10. Find your allies
Few things are more discouraging as a public speaker than seeing someone who isn’t receptive to your speech. That image can stick in your mind and make you nervous.
Scan the crowd until you find someone who is nodding, smiling, or otherwise responding well to your speech. It might be a friend, but not always. Sometimes you have friends that you think might judge you.
Find someone that doesn’t judge—a friendly person who seems to be enjoying your speech. Whenever you feel nervous, look back at that person and it will give you a confidence boost.
11. Get into the habit of meditating
Meditating has been smeared with negative associations in many people’s minds, but there are very legitimate benefits to meditation. It teaches you to deal with anxiety and distracting thoughts.
Dan Harris, a co-anchor of Good Morning America, said that meditating helped him to overcome his fear.
This is something you should make into a habit, because it will help you more the more that you do it.
12. Look at the big picture
Remember that there’s very little that can happen to you if you mess up. The worst case scenario is that a few people think you’re not that great at speaking.
Even if your speech ended up being absolutely awful, you could say something like “I apologize for my delivery, I’m feeling unwell. But I hope my message got through, because that’s what is important.”
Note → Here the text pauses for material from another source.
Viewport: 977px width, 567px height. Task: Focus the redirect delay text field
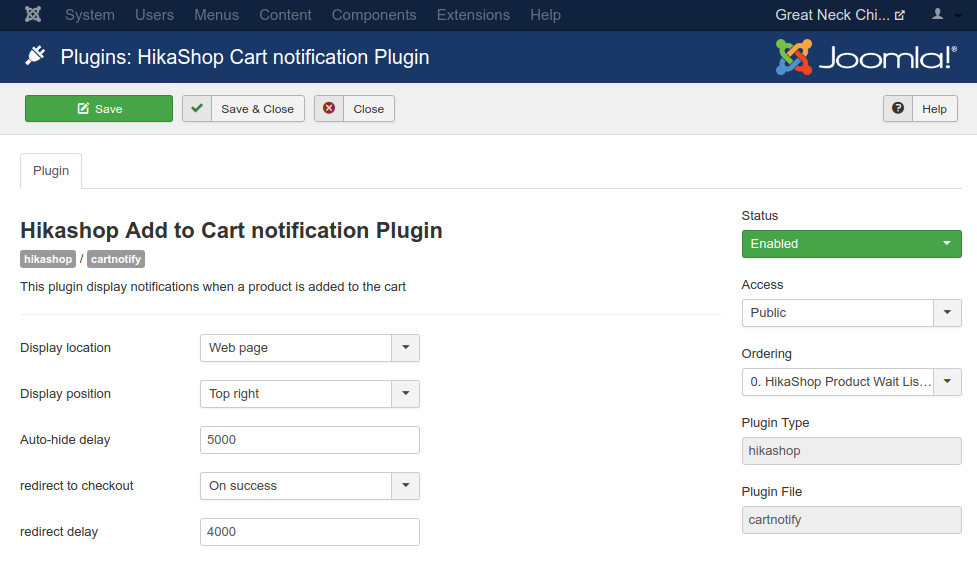tap(309, 532)

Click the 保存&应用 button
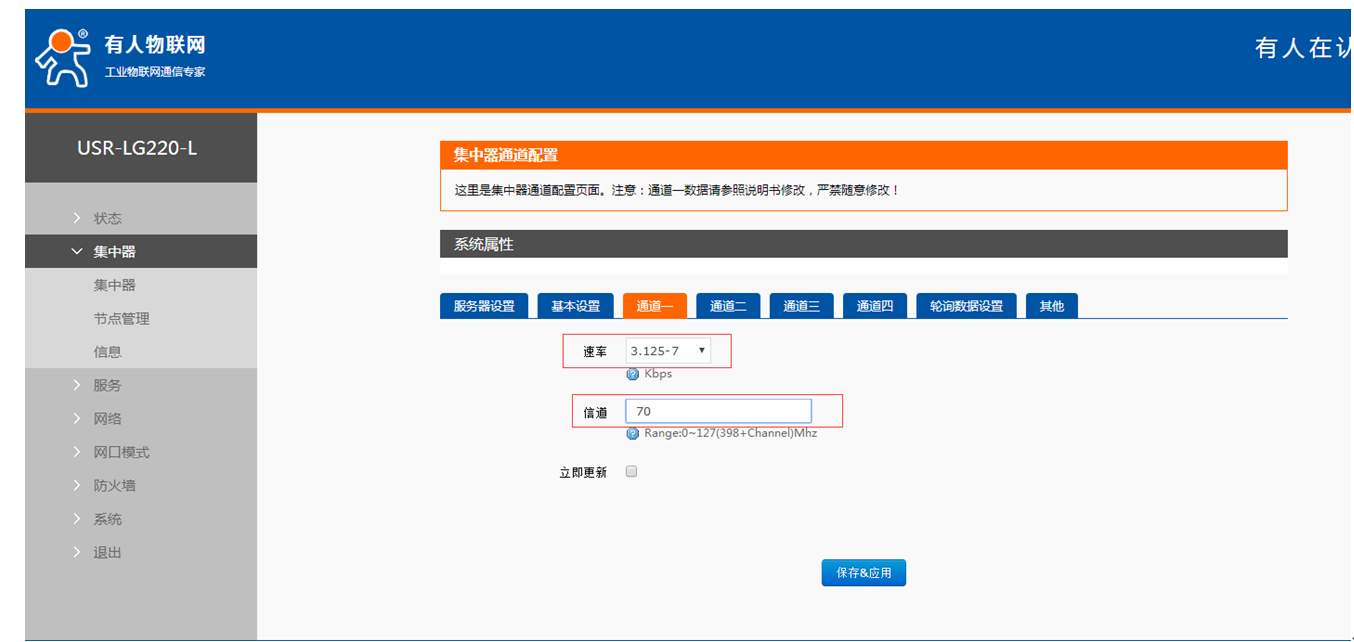click(864, 573)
At the end of the day, people appreciate genuineness and passion. If you care about your topic and you are genuine, then the audience will like you, and they won’t mind if you aren’t a great speaker. Keep in mind that most of those people are also very afraid of speaking in public, and they will sympathize with you.
That’s all worst case scenario. But if you follow all of these tips, it won’t even come down to that. You have little to lose, so go conquer that speech!
13. Talk to yourself in third-person
“A recent study published in Scientific Reports found that thinking of yourself in the third-person can be an effective way to control your thoughts and behaviors under pressure. The researchers recruited participants to recall painful autobiographical memories using either “I” or their name. Participants who had to recall these memories with “I” statements reported much higher distress than those who got to talk about these memories with some linguistic distance.” Source: https://www.theladders.com/p/27271/stressed-third-person
You can also try to detach yourself from the situation by imagining what you’d say to a friend who is feeling nervous.